ZEROTH LAW OF THERMODYNAMICS

This law states that ‘two systems in thermal equilibrium with a third system are in thermal equilibrium with each other.

THE FIRST LAW OF THERMODYNAMICS

It is the general law of conservation energy applied to any system in which energy transfer from or to the surroundings (through heat and work) is taken into account.

THE SECOND LAW OF THERMODYNAMICS

It states:

Kelvin-Planck statement: No process is possible whose sole result is the absorption of heat from a reservoir and complete conversion of heat into work.

Clausius statement: No process is possible whose sole result is the transfer of heat from a colder object to a hotter object.

It implies that no heat engine can have efficiency equal to 1 or no refrigerator can have co-efficient of performance equal to infinity.

A process is reversible if it can be reversed such that both the system and the surroundings return to their original states, with no change anywhere else in the universe. Spontaneous processes of nature are irreversible.

CARNOT’S ENGINE

Carnot’s engine is a reversible engine operating between two temperatures T₁ (source) and T₂ (sink). The Carnot cycle consists of two isothermal processes connected by two adiabatic processes.

No engine operating between two temperatures can have efficiency greater than that of a Carnot engine.

If Q > 0, heat is added to the system

If Q < 0, heat is removed from the system

If W > 0, work is done by the system

If W < 0, work is done by the system

 Chapter 10 Mechanical Properties Of Fluids

PRESSURE

Pressure is defined as the normal force acting per unit area.

                                           P = F/A

Pressure is a scalar quantity.

PASCAL’S LAW

Pascal’s law states that pressure in a fluid at rest is same at all points which are at the same height.

The pressure in a fluid varies with depth h according to the expression:

                                    P = P₀ + ρgh, where ρ is the density of the liquid

BERNOULLI’S PRINCIPLE

It states that as we move along a streamline, the sum of the pressure and the kinetic energy per unit volume remains constant.

SURFACE TENSION

Surface tension is a force per unit length (or surface energy per unit area) acting in the plane of interface between the liquid and the bounding surface.

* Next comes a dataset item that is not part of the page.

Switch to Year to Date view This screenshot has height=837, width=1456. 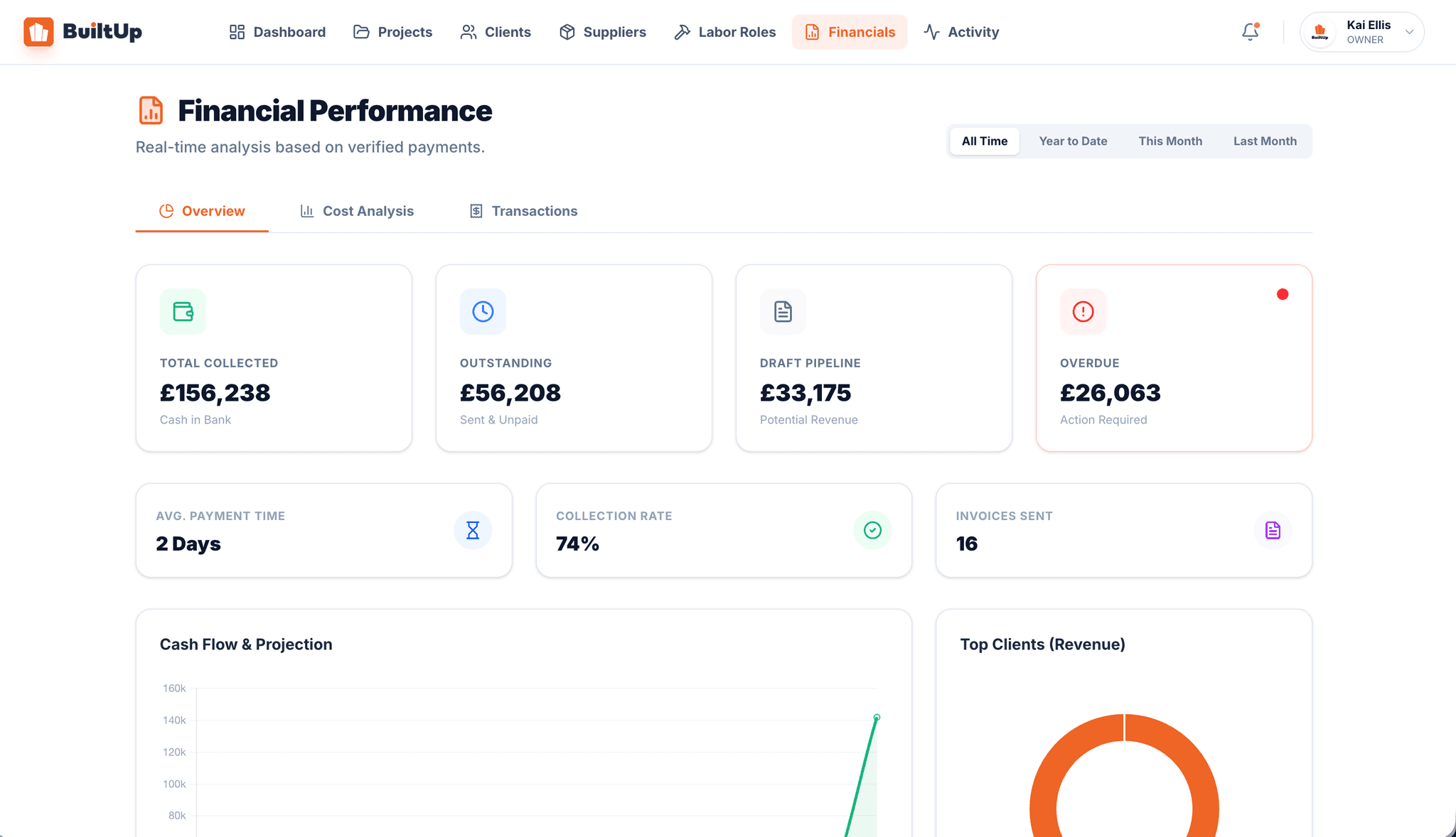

    Chapter 9 Mechanical Properties Of Solids

ELASTICITY

Elasticity is a property by the virtue of which the solid regains its original shape once the external force is removed.

PLASTICITY

Plasticity is the property by virtue of which the sold does not regain its original shape even after all the external forces are removed.

DUCTILITY

Ductility is the property of a solid to be drawn into thin wires.

MALLEABILITY

Malleability is the property of a solid to be beaten into thin sheets.

STRESS

Stress is the restoring force per unit area. When we apply an external force on the body to change its shape there is a restoring force that develops in the body in the opposite direction.

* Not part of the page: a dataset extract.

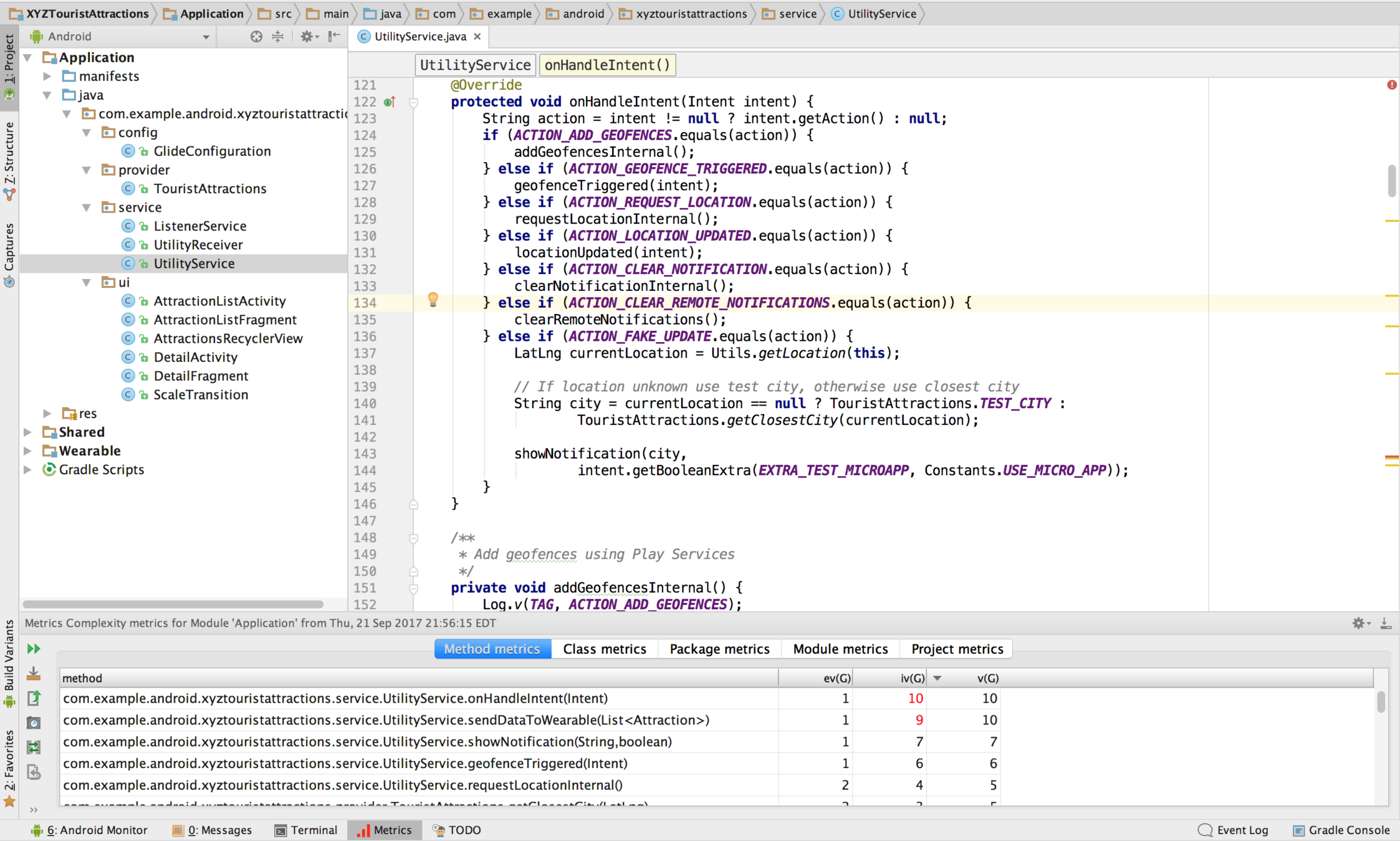
Task: Click the collapse all icon in Project panel
Action: coord(278,36)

Mathematically, Stress = F / A, where F is the restoring force that develops in the body and A is the area. The SI unit of stress is N/m² or Pascal (Pa).

Types of stress:

• Longitudinal stress: It is defined as the restoring force per unit area when the force is applied to the cross sectional area of the cylindrical body. There are two types of longitudinal stress:
  • Tensile stress: When the stress leads to an increase in the length of the body.
  • Compressive stress: When the force applied compresses the body.
• Shearing stress: Also known as tangential stress. The restoring force per unit area when the force is applied parallel to the cross sectional area of the body.
• Hydraulic stress: The restoring force per unit area when the force on the body is applied by a fluid.

STRAIN

Strain is a measure of deformation i.e. the displacement between the particles in the body.

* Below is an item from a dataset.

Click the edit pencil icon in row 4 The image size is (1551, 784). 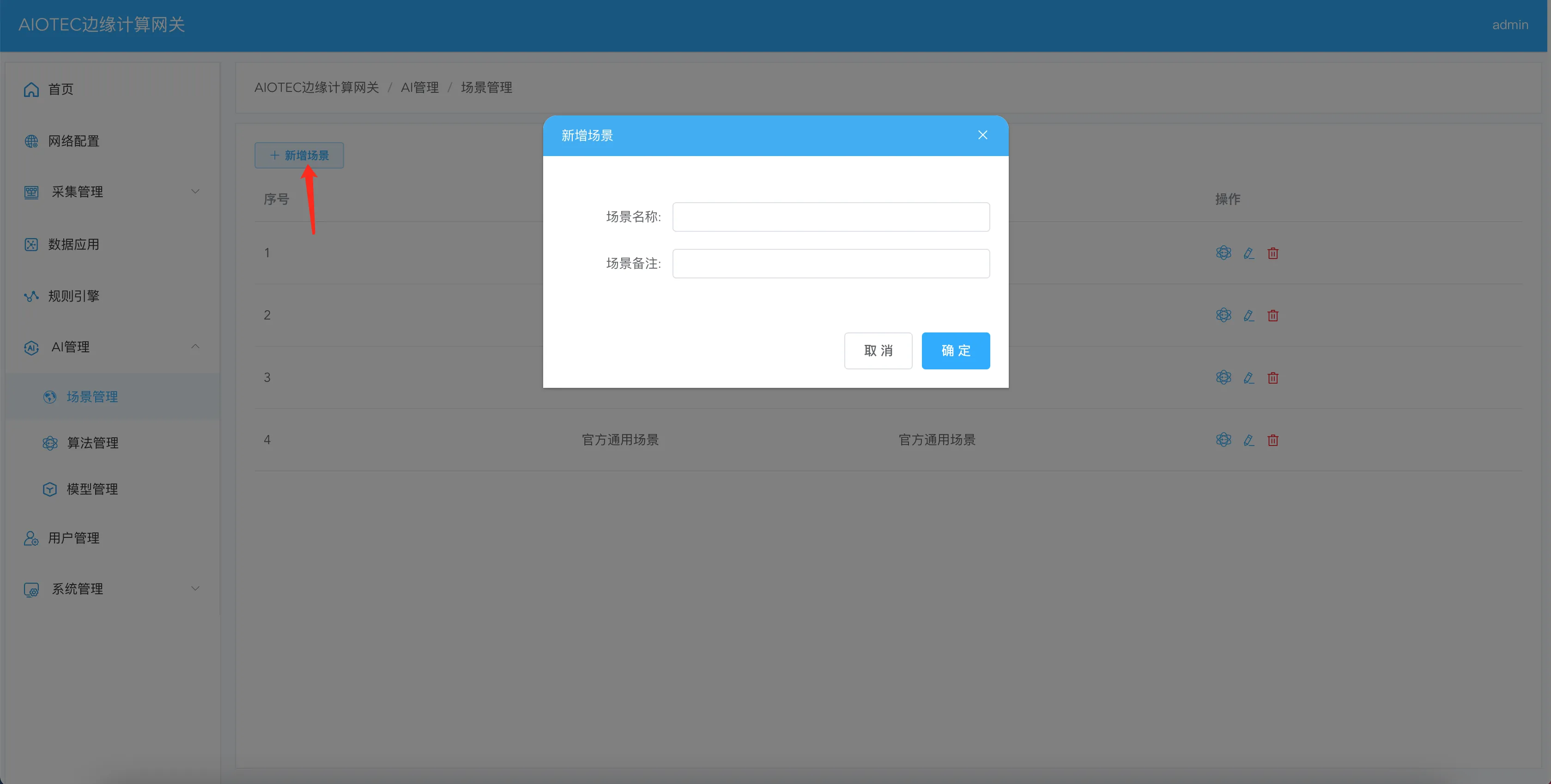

Mathematically, Strain= (Change in length)/ (original length)

Types of strain:

• Longitudinal strain: When the change in length occurs due to longitudinal stress.
• Shearing strain: The relative displacement of the opposite faces of the body as a result of shearing stress.
• Volume strain: The ratio of change in volume to the original volume due to hydraulic stress.

HOOKE’S LAW

This law states that within the elastic limit, stress developed is directly proportional to the strain produced in a body.

Mathematically,

          Stress = k x strain, where k is the modulus of elasticity

Elastic modulus: It is the ratio of stress and strain.